2026年8月29日土曜日

電子タバコをどう考える?

 Vasooja D, Peters K, Wasan D, Najafi E, Warnapala M, Baker Y, et al. GPs' perspectives on assessing adolescent vaping among individuals without prior smoking history: a qualitative study within primary care. BJGP Open. 2025 Nov 19;BJGPO.2025.0207. doi:10.3399/BJGPO.2025.0207. 
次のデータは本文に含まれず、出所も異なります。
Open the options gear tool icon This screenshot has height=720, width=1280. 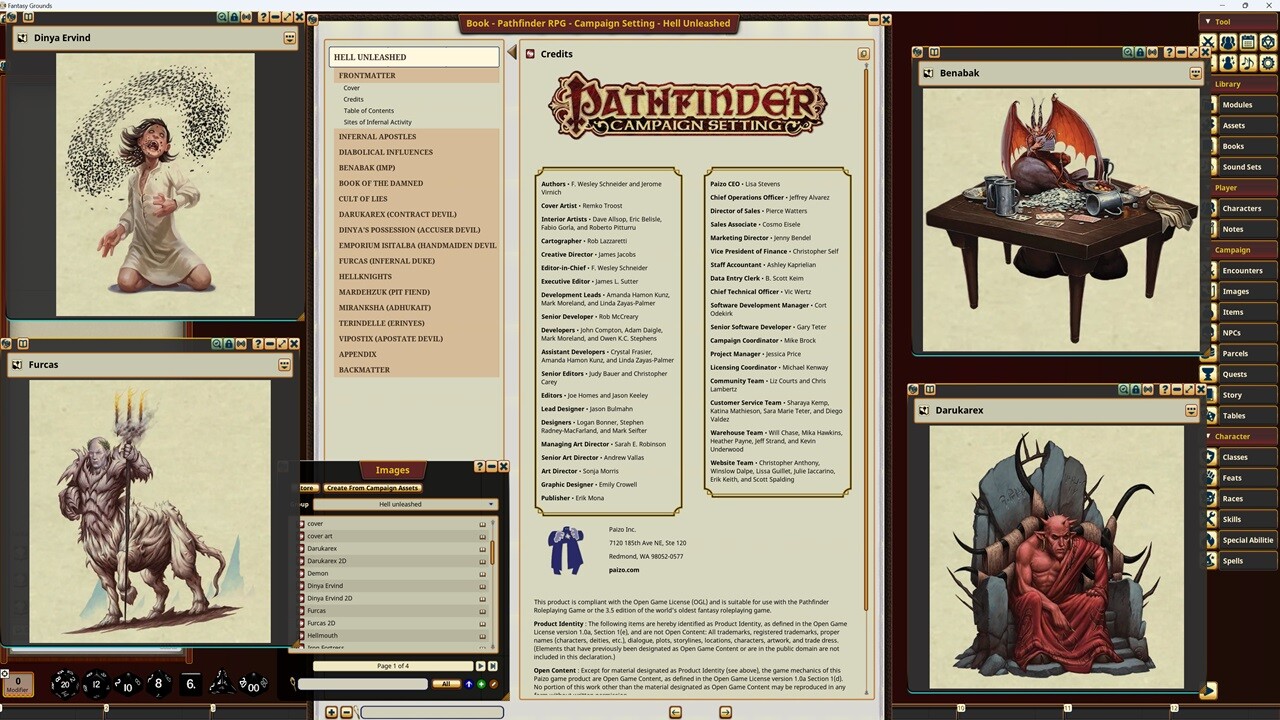point(1268,63)

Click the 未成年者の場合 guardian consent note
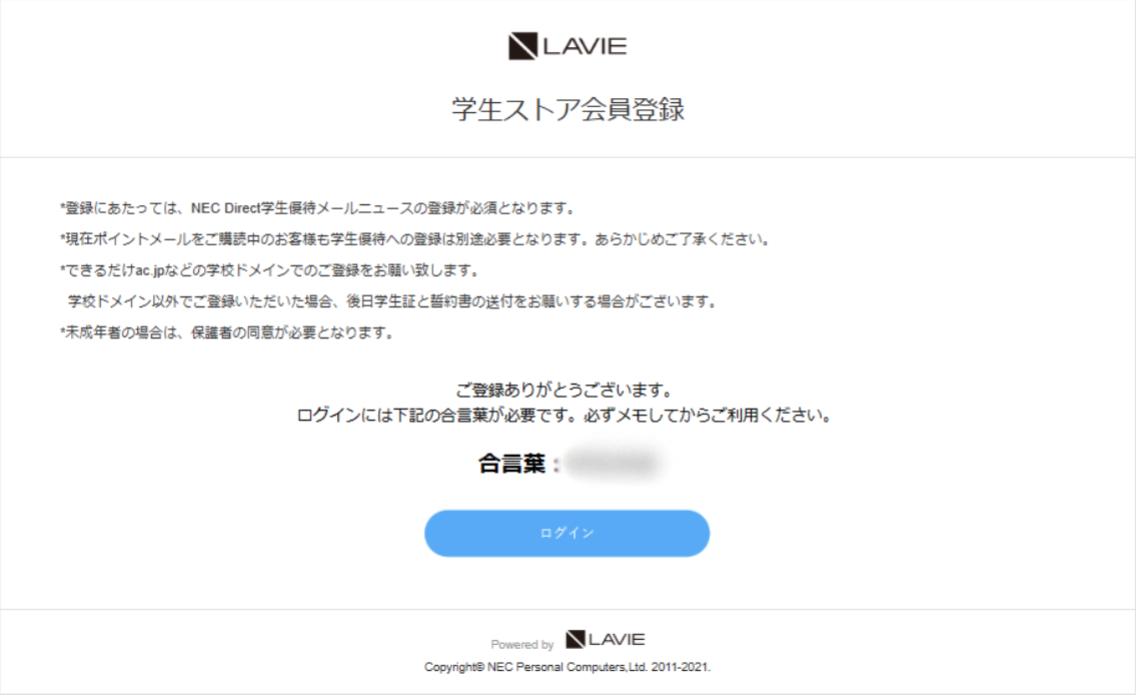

https://bjgpopen.org/content/early/2026/08/24/BJGPO.2025.0207


背景

 現在、喫煙経験のない青年や若年成人の間でも、電子タバコを使用する人が増えている。GPは、電子タバコ使用について適切にスクリーニングし、助言を行う必要がある。電子タバコの使用は、ニコチン依存、呼吸器症状、心血管系への影響と関連している。長期的なデータが限られていることから、長期間使用する人に対するリスクや不確実性はさらに大きくなっている。青年・若年成人の電子タバコ使用者に対するGPの助言を導くエビデンスは、日常診療において依然として乏しい。

目的

 電子タバコ使用の流行への対応について、GPがどのように考えているか、どの程度準備ができているか、どのような課題を抱えているか、また個人レベルおよび国レベルでどのような改善が可能かを明らかにすること。

研究デザイン・セッティング

 英国のGPを対象とした半構造化インタビューによる質的研究。

方法

 英国全土のPrimary Care Networks(PCN)を通じて、半構造化インタビューへの参加を募集した。英国のGPの人口統計学的特徴を反映するようpurposive samplingを用いて参加者を選定した。インタビューは2024年4~5月に英国各地で実施し、11人(n=11)でデータ飽和に達した。インタビューは逐語録を作成してNVivo 10に取り込み、Gioia法を用いてテーマ分析を行った。 

結果

 4つの統合的次元、11の二次テーマ、29の一次概念が抽出された。変化を促す要因として、若者の電子タバコ使用に対する懸念の高まりが中心となっていた。一方、現在の診療では、知識が限られており、患者への助言にもばらつきがみられた。障壁として、ガイダンス、利用可能なサービス、診療時間の不足が挙げられた。改善策としては、教育の充実、デジタルツールの活用、関係者の関与が重視された。 

結論

 本研究の結果は、青年および若年成人の非喫煙者における電子タバコ使用の増加に対応するため、早急な介入が必要であることを示している。一部のGPは診療を改善しようという意欲を持っている一方、現在得られているエビデンスが限られ、内容も一貫していないため、不確実性を感じているGPもいる。効果的な解決策には、プライマリ・ケアだけでなく、他の医療専門職や主要な関係者も含めた取り組みが必要である。


感想

アブストだけよめば、軽く流してしまいがちになりますが、論文じっくり読んだら面白かったです。質的解析の過程やreflexivityについてかなり詳細に記述してあります。コーディングの過程もわかりやすくsupplementalに載っています。ここまで詳しく記載した論文を今まで読んだことがなく、新たな見本とすべき論文だと思いました。

Gioia法が初見だったのでしらべました。

参加者の発言→1st-order concepts(参加者に近い概念)→2nd-order themes(研究者による解釈)→Aggregate dimensions(より抽象的な概念)という「データから理論へ」の階層構造を作る方法とのことで、日本のSCATに似てるなという印象です。

「参加者が意味づけた概念」と「研究者が理論的に解釈した概念」を明確に区別して記述するので、分析過程を比較的透明に示すことができ、新しい概念モデルや理論をデータから帰納的に構築したい場合に使えそうです。

これを使うと、各コンセプトがどれだけ生み出されているかを数えることもできるので、データの飽和についてもかなり明確に示すことができます。

結論として、まだ探索されていない研究課題について、一般的で包括的な結論を得たい場合には有用だなと思いました。私が使うかどうかは…私のRQとは合わないことが多いようなきがしています。ちょうど合致するRQを思いついたときに使いたいですね。